--- START ---
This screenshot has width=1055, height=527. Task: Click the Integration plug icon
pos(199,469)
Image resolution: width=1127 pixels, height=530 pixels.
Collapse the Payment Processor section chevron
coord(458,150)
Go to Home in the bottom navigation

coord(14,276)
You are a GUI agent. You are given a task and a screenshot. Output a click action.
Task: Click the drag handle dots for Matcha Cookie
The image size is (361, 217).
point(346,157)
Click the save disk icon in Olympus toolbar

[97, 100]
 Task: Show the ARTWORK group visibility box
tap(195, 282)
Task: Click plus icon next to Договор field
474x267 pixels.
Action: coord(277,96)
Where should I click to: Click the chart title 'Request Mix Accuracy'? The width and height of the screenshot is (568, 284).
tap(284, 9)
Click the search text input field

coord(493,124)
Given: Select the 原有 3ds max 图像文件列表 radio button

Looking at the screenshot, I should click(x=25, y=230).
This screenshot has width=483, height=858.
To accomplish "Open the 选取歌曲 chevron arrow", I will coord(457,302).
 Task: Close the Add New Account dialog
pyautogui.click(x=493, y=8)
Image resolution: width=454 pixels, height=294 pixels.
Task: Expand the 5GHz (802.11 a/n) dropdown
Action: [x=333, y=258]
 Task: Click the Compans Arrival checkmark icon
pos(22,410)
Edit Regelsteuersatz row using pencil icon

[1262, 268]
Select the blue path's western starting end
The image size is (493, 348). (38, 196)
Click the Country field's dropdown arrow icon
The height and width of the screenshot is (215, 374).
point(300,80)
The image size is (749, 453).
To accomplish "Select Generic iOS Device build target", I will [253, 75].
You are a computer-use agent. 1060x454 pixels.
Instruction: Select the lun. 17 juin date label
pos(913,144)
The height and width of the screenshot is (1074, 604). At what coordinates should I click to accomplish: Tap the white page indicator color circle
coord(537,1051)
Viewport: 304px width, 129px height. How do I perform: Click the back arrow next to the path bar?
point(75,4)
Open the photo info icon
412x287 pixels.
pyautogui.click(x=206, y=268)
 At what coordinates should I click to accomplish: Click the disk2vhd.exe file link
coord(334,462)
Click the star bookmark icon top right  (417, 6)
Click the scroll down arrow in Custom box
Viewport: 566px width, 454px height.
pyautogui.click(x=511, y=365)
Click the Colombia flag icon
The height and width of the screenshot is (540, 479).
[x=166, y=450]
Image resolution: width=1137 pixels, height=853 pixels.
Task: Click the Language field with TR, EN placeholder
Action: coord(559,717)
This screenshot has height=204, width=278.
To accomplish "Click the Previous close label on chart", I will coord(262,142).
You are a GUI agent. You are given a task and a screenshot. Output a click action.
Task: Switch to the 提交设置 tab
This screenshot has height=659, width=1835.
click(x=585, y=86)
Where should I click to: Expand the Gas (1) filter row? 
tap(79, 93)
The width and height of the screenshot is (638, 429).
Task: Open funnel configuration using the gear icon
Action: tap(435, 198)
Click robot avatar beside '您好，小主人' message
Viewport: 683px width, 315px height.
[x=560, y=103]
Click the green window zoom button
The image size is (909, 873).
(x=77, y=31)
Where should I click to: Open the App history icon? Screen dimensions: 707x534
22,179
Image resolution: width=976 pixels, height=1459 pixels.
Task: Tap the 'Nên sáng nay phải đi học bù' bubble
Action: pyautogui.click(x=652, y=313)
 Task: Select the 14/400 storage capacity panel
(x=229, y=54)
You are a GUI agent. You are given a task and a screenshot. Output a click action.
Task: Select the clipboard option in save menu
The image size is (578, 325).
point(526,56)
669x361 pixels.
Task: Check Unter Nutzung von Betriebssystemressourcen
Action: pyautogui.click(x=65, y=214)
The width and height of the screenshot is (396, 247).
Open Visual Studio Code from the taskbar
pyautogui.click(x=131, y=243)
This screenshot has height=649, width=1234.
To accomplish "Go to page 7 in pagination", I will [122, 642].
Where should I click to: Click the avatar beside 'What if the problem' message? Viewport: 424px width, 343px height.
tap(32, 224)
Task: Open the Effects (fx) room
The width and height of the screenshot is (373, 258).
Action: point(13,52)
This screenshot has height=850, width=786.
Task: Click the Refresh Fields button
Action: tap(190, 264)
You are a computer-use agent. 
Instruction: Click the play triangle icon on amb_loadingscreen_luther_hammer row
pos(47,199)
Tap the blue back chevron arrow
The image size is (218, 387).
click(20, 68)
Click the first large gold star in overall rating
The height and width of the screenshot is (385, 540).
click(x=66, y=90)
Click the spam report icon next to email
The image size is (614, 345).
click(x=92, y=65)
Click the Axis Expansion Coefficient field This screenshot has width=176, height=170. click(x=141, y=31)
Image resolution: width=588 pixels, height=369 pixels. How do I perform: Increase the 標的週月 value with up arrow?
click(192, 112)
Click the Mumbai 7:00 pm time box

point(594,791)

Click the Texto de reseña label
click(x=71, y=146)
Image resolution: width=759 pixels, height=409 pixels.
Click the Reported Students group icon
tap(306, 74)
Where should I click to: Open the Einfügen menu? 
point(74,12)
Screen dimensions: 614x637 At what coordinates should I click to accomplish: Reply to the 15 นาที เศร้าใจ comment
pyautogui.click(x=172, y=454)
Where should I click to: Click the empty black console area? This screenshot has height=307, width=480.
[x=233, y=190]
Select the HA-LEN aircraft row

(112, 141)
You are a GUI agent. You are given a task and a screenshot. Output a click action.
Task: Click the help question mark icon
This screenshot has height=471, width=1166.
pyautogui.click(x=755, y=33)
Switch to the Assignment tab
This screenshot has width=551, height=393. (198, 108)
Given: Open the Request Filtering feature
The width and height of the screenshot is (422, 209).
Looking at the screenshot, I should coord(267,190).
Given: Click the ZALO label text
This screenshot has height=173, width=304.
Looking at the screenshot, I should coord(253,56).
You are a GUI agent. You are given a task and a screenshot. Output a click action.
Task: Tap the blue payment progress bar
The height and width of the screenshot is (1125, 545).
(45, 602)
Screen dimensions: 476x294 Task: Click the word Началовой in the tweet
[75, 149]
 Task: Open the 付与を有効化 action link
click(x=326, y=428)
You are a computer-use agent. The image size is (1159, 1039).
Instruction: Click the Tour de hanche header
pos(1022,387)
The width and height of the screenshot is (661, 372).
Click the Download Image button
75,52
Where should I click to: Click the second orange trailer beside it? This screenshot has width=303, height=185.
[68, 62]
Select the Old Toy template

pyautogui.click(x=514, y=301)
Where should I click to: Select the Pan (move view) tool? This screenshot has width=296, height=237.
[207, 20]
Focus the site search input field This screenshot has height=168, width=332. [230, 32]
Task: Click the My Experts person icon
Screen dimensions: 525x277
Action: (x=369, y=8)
--- END ---
- **Task goal**: Every record above is to be copied out again exactly as written.

- **Reply to the task**:
This screenshot has width=1055, height=527. Task: Click the Integration plug icon
pos(199,469)
Image resolution: width=1127 pixels, height=530 pixels.
Collapse the Payment Processor section chevron
coord(458,150)
Go to Home in the bottom navigation

coord(14,276)
You are a GUI agent. You are given a task and a screenshot. Output a click action.
Task: Click the drag handle dots for Matcha Cookie
The image size is (361, 217).
point(346,157)
Click the save disk icon in Olympus toolbar

[97, 100]
 Task: Show the ARTWORK group visibility box
tap(195, 282)
Task: Click plus icon next to Договор field
474x267 pixels.
Action: coord(277,96)
Where should I click to: Click the chart title 'Request Mix Accuracy'? The width and height of the screenshot is (568, 284).
tap(284, 9)
Click the search text input field

coord(493,124)
Given: Select the 原有 3ds max 图像文件列表 radio button

Looking at the screenshot, I should click(x=25, y=230).
This screenshot has width=483, height=858.
To accomplish "Open the 选取歌曲 chevron arrow", I will coord(457,302).
 Task: Close the Add New Account dialog
pyautogui.click(x=493, y=8)
Image resolution: width=454 pixels, height=294 pixels.
Task: Expand the 5GHz (802.11 a/n) dropdown
Action: [x=333, y=258]
 Task: Click the Compans Arrival checkmark icon
pos(22,410)
Edit Regelsteuersatz row using pencil icon

[1262, 268]
Select the blue path's western starting end
The image size is (493, 348). (38, 196)
Click the Country field's dropdown arrow icon
The height and width of the screenshot is (215, 374).
point(300,80)
The image size is (749, 453).
To accomplish "Select Generic iOS Device build target", I will [253, 75].
You are a computer-use agent. 1060x454 pixels.
Instruction: Select the lun. 17 juin date label
pos(913,144)
The height and width of the screenshot is (1074, 604). At what coordinates should I click to accomplish: Tap the white page indicator color circle
coord(537,1051)
Viewport: 304px width, 129px height. How do I perform: Click the back arrow next to the path bar?
point(75,4)
Open the photo info icon
412x287 pixels.
pyautogui.click(x=206, y=268)
 At what coordinates should I click to accomplish: Click the disk2vhd.exe file link
coord(334,462)
Click the star bookmark icon top right  (417, 6)
Click the scroll down arrow in Custom box
Viewport: 566px width, 454px height.
pyautogui.click(x=511, y=365)
Click the Colombia flag icon
The height and width of the screenshot is (540, 479).
[x=166, y=450]
Image resolution: width=1137 pixels, height=853 pixels.
Task: Click the Language field with TR, EN placeholder
Action: coord(559,717)
This screenshot has height=204, width=278.
To accomplish "Click the Previous close label on chart", I will coord(262,142).
You are a GUI agent. You are given a task and a screenshot. Output a click action.
Task: Switch to the 提交设置 tab
This screenshot has height=659, width=1835.
click(x=585, y=86)
Where should I click to: Expand the Gas (1) filter row? 
tap(79, 93)
The width and height of the screenshot is (638, 429).
Task: Open funnel configuration using the gear icon
Action: tap(435, 198)
Click robot avatar beside '您好，小主人' message
Viewport: 683px width, 315px height.
[x=560, y=103]
Click the green window zoom button
The image size is (909, 873).
(x=77, y=31)
Where should I click to: Open the App history icon? Screen dimensions: 707x534
22,179
Image resolution: width=976 pixels, height=1459 pixels.
Task: Tap the 'Nên sáng nay phải đi học bù' bubble
Action: pyautogui.click(x=652, y=313)
 Task: Select the 14/400 storage capacity panel
(x=229, y=54)
You are a GUI agent. You are given a task and a screenshot. Output a click action.
Task: Select the clipboard option in save menu
The image size is (578, 325).
point(526,56)
669x361 pixels.
Task: Check Unter Nutzung von Betriebssystemressourcen
Action: pyautogui.click(x=65, y=214)
The width and height of the screenshot is (396, 247).
Open Visual Studio Code from the taskbar
pyautogui.click(x=131, y=243)
This screenshot has height=649, width=1234.
To accomplish "Go to page 7 in pagination", I will [122, 642].
Where should I click to: Click the avatar beside 'What if the problem' message? Viewport: 424px width, 343px height.
tap(32, 224)
Task: Open the Effects (fx) room
The width and height of the screenshot is (373, 258).
Action: point(13,52)
This screenshot has height=850, width=786.
Task: Click the Refresh Fields button
Action: tap(190, 264)
You are a computer-use agent. 
Instruction: Click the play triangle icon on amb_loadingscreen_luther_hammer row
pos(47,199)
Tap the blue back chevron arrow
The image size is (218, 387).
click(20, 68)
Click the first large gold star in overall rating
The height and width of the screenshot is (385, 540).
click(x=66, y=90)
Click the spam report icon next to email
The image size is (614, 345).
click(x=92, y=65)
Click the Axis Expansion Coefficient field This screenshot has width=176, height=170. click(x=141, y=31)
Image resolution: width=588 pixels, height=369 pixels. How do I perform: Increase the 標的週月 value with up arrow?
click(192, 112)
Click the Mumbai 7:00 pm time box

point(594,791)

Click the Texto de reseña label
click(x=71, y=146)
Image resolution: width=759 pixels, height=409 pixels.
Click the Reported Students group icon
tap(306, 74)
Where should I click to: Open the Einfügen menu? 
point(74,12)
Screen dimensions: 614x637 At what coordinates should I click to accomplish: Reply to the 15 นาที เศร้าใจ comment
pyautogui.click(x=172, y=454)
Where should I click to: Click the empty black console area? This screenshot has height=307, width=480.
[x=233, y=190]
Select the HA-LEN aircraft row

(112, 141)
You are a GUI agent. You are given a task and a screenshot. Output a click action.
Task: Click the help question mark icon
This screenshot has height=471, width=1166.
pyautogui.click(x=755, y=33)
Switch to the Assignment tab
This screenshot has width=551, height=393. (198, 108)
Given: Open the Request Filtering feature
The width and height of the screenshot is (422, 209).
Looking at the screenshot, I should coord(267,190).
Given: Click the ZALO label text
This screenshot has height=173, width=304.
Looking at the screenshot, I should coord(253,56).
You are a GUI agent. You are given a task and a screenshot. Output a click action.
Task: Tap the blue payment progress bar
The height and width of the screenshot is (1125, 545).
(45, 602)
Screen dimensions: 476x294 Task: Click the word Началовой in the tweet
[75, 149]
 Task: Open the 付与を有効化 action link
click(x=326, y=428)
You are a computer-use agent. The image size is (1159, 1039).
Instruction: Click the Tour de hanche header
pos(1022,387)
The width and height of the screenshot is (661, 372).
Click the Download Image button
75,52
Where should I click to: Click the second orange trailer beside it? This screenshot has width=303, height=185.
[68, 62]
Select the Old Toy template

pyautogui.click(x=514, y=301)
Where should I click to: Select the Pan (move view) tool? This screenshot has width=296, height=237.
[207, 20]
Focus the site search input field This screenshot has height=168, width=332. [230, 32]
Task: Click the My Experts person icon
Screen dimensions: 525x277
Action: (x=369, y=8)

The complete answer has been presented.